Wednesday, April 8, 2009

Doing More With Less


Art fairs and biennials around the world are cutting back amid the economic crisis, but the tenth edition of the Havana Biennial opening today could be a playbook on how to do more with less. On a budget of a million Cuban pesos, or roughly $200,000, organizers have orchestrated more than a dozen exhibits involving 300-plus artists from 54 countries in venues throughout the city.

Financing the event was a global affair, with some artists paying their own way to Cuba and others seeking help from art nonprofits in their home countries. At least a half-dozen countries, such as Spain and Brazil, are also paying costs for their artistic delegations, according to Ruben del Valle Lanterón, director of the biennial's organizing committee. Most of the local workers staffing the biennial's sites are also volunteers, he adds: "People work for free because they want to -- this is our moment."The theme of the biennial is "Integration and Resistance in the Global Age," so plenty of artists have brought work that tackles globalization, immigration and the economy. Cuban artist Alexandre Arrechea has constructed "The Room of All," a spine-like metal device that contracts or expands according the jumps in the Dow Industrial Average. Annalee Davis's installation "Just Beyond My Imagination," is a faux golf course with sand traps shaped like the Caribbean islands, her sly take on the region's play-land reputation.
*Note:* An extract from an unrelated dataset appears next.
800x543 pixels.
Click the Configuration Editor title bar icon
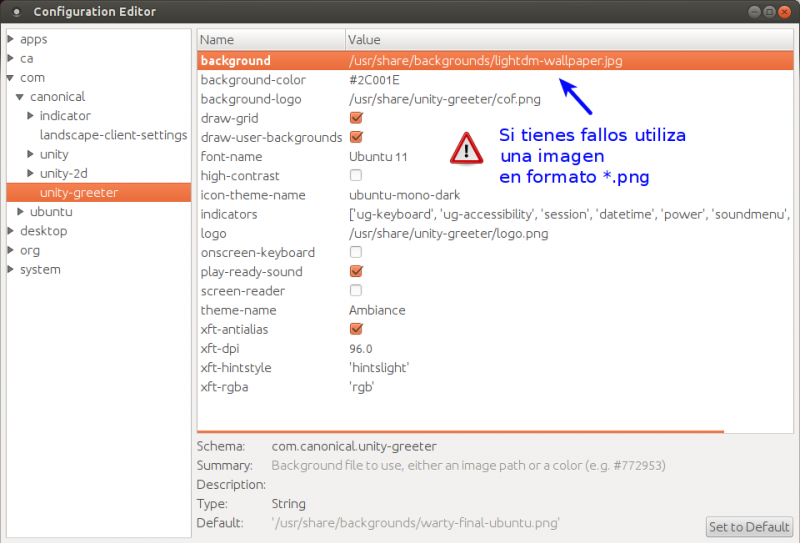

Elsewhere, the biennial features a group of Chinese artists, from the eerie expressionism of Chen Bo to Liu Xiaodong. For the first time since the inaugural biennial in 1984, art from the U.S. will also be on major display at the National Museum of International Fine Arts, giving local artists a rare chance to take in the latest trends from the New York art scene. (Cuba's artists rarely get U.S. visas.) "Chelsea Meets Havana" includes works from over three dozen artists, including Doug Young's "Nuclear Launch Center," a sea-foam green desk built to look the kind used by the commander of an Arizona nuclear silo.